2 Review of SSHA Predicting Methods

To predict sea-level changes, numerous approaches based on satellite altimetry data have been proposed, which can be categorized according to the type of model used as physical-based [7, 16, 27] and data-driven models [3, 31].

Physical-based models estimate sea-level changes by statistically combining related physics and dynamics equations. Reference [7] predicted the annual and semi-annual global average sea-level changes by employing a hydrological model. Reference [16] compared the future worldwide and regional sea-level anomalies caused by the emissions of greenhouse gas in the 21st century in accordance with the Hadley Center climate simulations (HadCM2 and HadCM3). Reference [27] attempted to predict worldwide seasonal sea-level anomalies ahead of 7 months by developing the dynamic atmosphere-ocean coupled model.
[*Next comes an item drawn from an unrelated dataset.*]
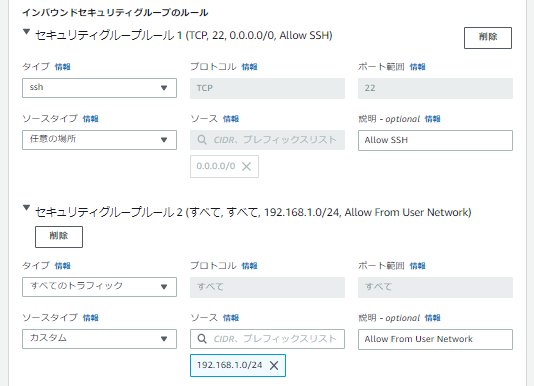Image resolution: width=534 pixels, height=386 pixels.
Task: Open 情報 link next to rule 1 プロトコル
Action: coord(249,67)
Data-driven models build mapping correlations between sea-level anomaly records by using statistical methods and are comparatively more accurate in the prediction of sea-level changes. Reference [3] forecasted seasonal sea-level anomalies in the North Atlantic based on the auto-regressive integrated moving average. By using the least-squares (LS) method, [31] forecasted the global average and gridded sea level anomalies of the eastern equatorial Pacific by using a polynomial-harmonic model. To assess the sea-level changes on the mid-Atlantic coast of the United States, [12] developed a technique based on empirical mode decomposition (EMD). References [33] and [28] respectively studied sea level anomalies based on the changes in earth’s temperature and ice sheet flow by using semi-empirical methods. Reference [14] proposed a hybrid model that combines the EMD, LS, and singular spectrum analysis to predict long-run sea-surface anomalies in the South China Sea (SCS). Reference [17] employed evolutionary support vector regression (SVR) and gene expression programming to predict sea-level anomalies in the Caspian Sea by using previous sea-level records. They also combined SVR with empirical orthogonal function (EOF) [18], wherein they adopted SVR for predicting sea-level anomalies in the tropical Pacific and simultaneously applied EOF for extracting the main components with the aim to lower data dimensions.

Deep learning (DL) is a data-driven approach that is well adapted to nonlinear relationships. Recently, DL has been used for forecasting time-series data [9, 19, 22, 36, 42]. The similarity between SSHA pattern prediction and time-series data prediction has prompted researchers to propose a variety of data-driven models for predicting SSHAs by using DL. Reference [5] adopted an RNN network for predicting and analyzing sea-level anomalies. RNN networks outperform simple regression models by extracting and fusing the characteristics of the time dimension [11]. Reference [23] proposed a DL model that integrates long short-term memory (LSTM) network with an attention mechanism [2] to reliably predict SSHAs. Reference [38] developed the merged-LSTM model and showed that it is superior to several advanced machine learning approaches in predicting sea-surface anomalies.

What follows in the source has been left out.